Mark Skousen is part of the Austrian economics heterodox tradition, and he promoted a measure called Gross Output (GO) as a measure of the economy. Skousen likes to quote Steve Forbes who called it “revolutionary” and such “a big deal” that Skousen “deserves a Nobel” for it. Forbes and Skousen think it is “far more comprehensive and accurate” than GDP because it reduces the measured share of consumption and net exports by double-counting some steps of the production process which boosts the measured size of business activity relative to government and consumption. I don’t share their ideological goal of making consumption seem like a smaller part of the economy, but Skousen did have one excellent point even though he didn’t take it to the logical conclusion.

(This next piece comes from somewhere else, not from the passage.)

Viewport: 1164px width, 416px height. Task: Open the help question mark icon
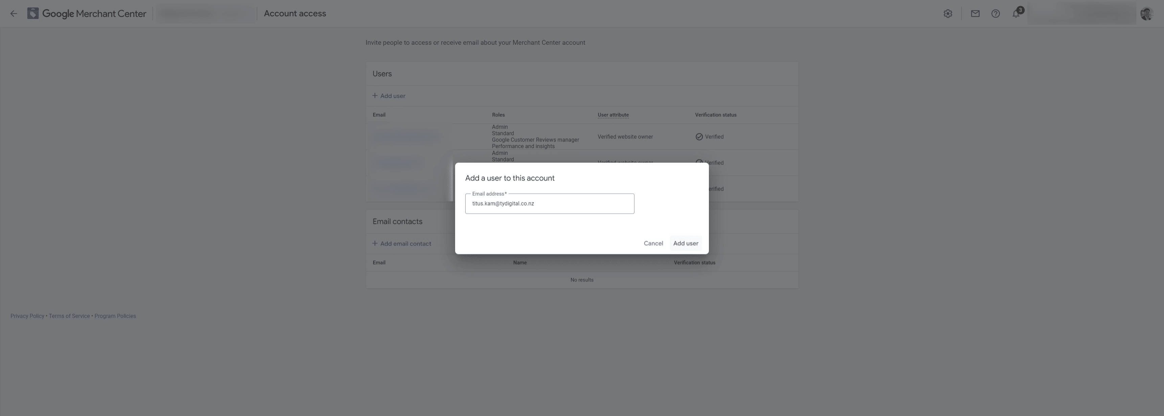click(995, 13)
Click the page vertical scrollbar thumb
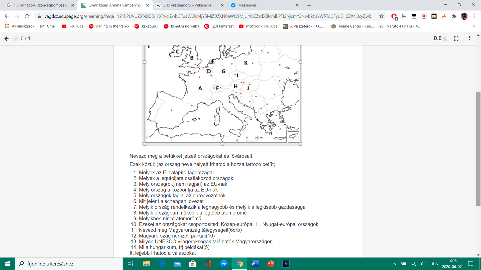 coord(478,149)
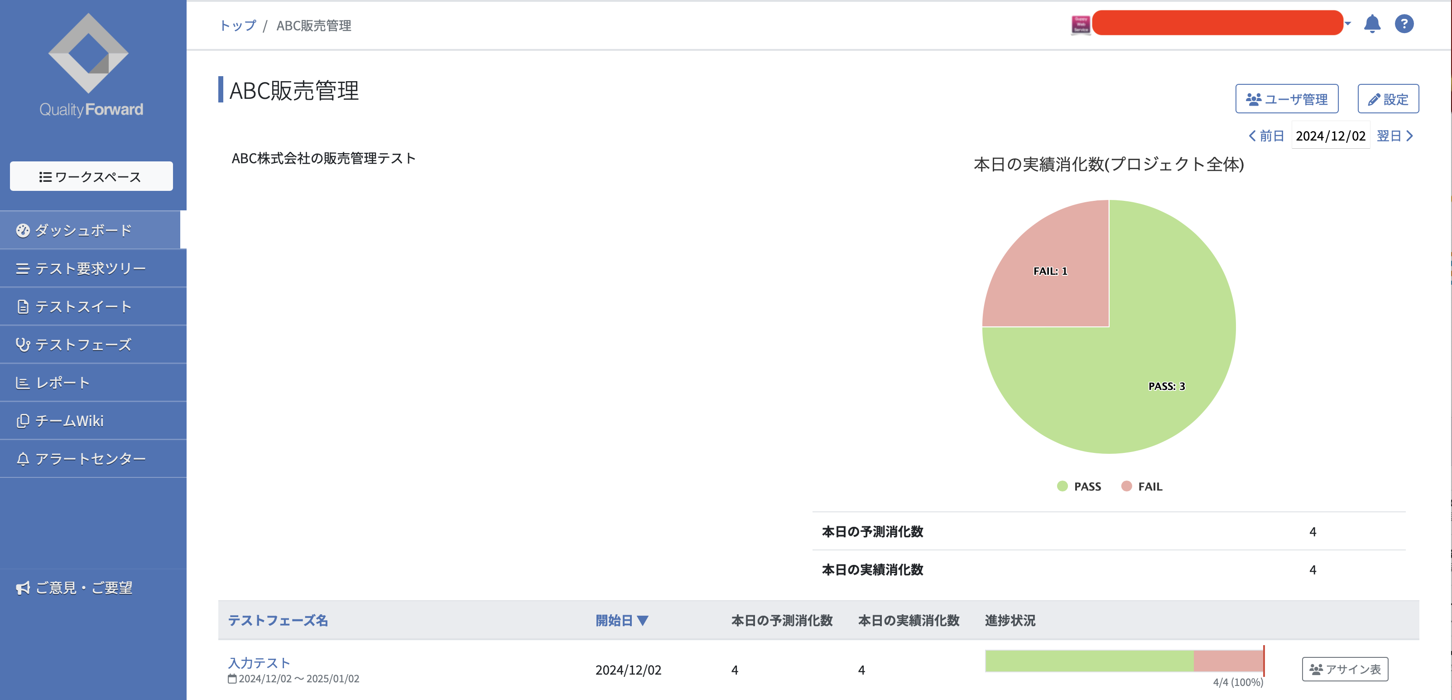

Skousen wrote that, “Gross Domestic Expenditures (GDE) …includes gross sales at the wholesale and retail level …I estimate GDE in 2014 at over $37.5 trillion.” Skousen is trying to measure business transactions, but both GO and GDE seem to arbitrarily decide what transactions to include and what to exclude. Skousen argues that his measures would be more useful for analysis with the quantity theory of money: MV=PY, and this is true, but his measures are still incomplete for this purpose because ALL monetary transactions should be included. The variables in the equation are:
M = The quantity of Money.
V = Velocity of money (the number of times each unit changes hands on average).
P = The Price level.
Y = The total number of transactions.
The standard interpretation of the model defines Y as GDP, but that is completely wrong. It should be all transactions that money is used for or Gross Domestic Transactions (GDT). GDP only measures the final consumption and investment goods whereas probably most transactions are for intermediary goods and interpersonal transactions that are not counted in GDP. Fluctuations in the quantity of transactions (GDT) are undoubtedly correlated with fluctuations in GDP, but they won’t be the same thing as GDP. Skousen found that his measures show greater fluctuation than GDP because they include more intermediate transactions. That helps explain why the “velocity” of money used with GDP has much more volatility than standard theory would predict. In fact this was one of the failings of the 1960s monetarists. The velocity of money cannot be directly measured and is merely calculated using the above equation and solving for V=PY/M. Although none of the other three variables are calculated perfectly, the habit of using GDP to measure Y must be the biggest source of error of all. Here is FRED’s official calculation for the velocity of money:
It really is hard to explain why it is so volatile, but perhaps it isn’t volatile and transactions just fluctuate a lot more than GDP like Skousen’s data suggest. The quantity theory of money predates the concept of GDP and was originally intended to be used with GDT, not GDP. But when GDP was developed, it came to be used for Y because we didn’t have anything any better.
Skousen’s measurements are closer to GDT, but they still fall far short. For example, just the ACH transaction volume alone reached $40 trillion in 2014 according to the National Automated Clearinghouse Association, and all cash transactions should be added to that number plus other electronic payments like PayPal that do not use the ACH system. The ACH system is the Automated Clearing House that all US banks use for reconciling all their electronic transfers and payments by check. Oddly, a Fed study estimated that the total non-cash transactions in 2015 totaled nearly $178 trillion which is over four times greater than the NACA estimate! I don’t know who is right, but in either case, the total value of transactions is clearly much larger than the $37.5 trillion that Skousen estimated for GDE.
Since Skousen is only measuring arbitrary subsets of total GDT, I’m not sure what his measures are good for, but his idea that we should use a broader measure of transactions in addition to GDP is excellent. We should start with just using the volume of ACH transactions. This information is already being collected daily by the banks that the Fed controls, so the Fed has the ability to make them provide this incredibly rich source of big data. It is incredible that it is being neglected! It could be more useful than GDP for monetary policy because it is collected daily rather than with long lags like GDP and is measured incredibly precisely, much more precisely than GDP can ever hope to be measured. And, as Skousen points out, there are advantages to attempting to measure more transactions rather than just final output. Ideally we should measure GDT, and we can get very close by just using the ACH system that the Fed already controls, but isn’t using for some strange reason.
The Fed has over a half million different timeseries of data including trivia like the number of Automated Teller Machines (ATMs), in Zambia and most other countries of the world. Using the quantity of transactions recorded daily in the ACH system would be much more important for the Fed’s primary mandate, setting monetary policy and stabilizing the banking system.
And if there is some technical reason why America’s ACH system hasn’t been collecting the data every day, it is because our system is incredibly antiquated and needs to be updated and streamlined. Planet Money did a nice podcast about the ridiculous secrecy surrounding the system and its ridiculous inefficiency compared to the system in Britain and presumably in many other countries although if other nations are as secretive as the US, it could be hard to find out.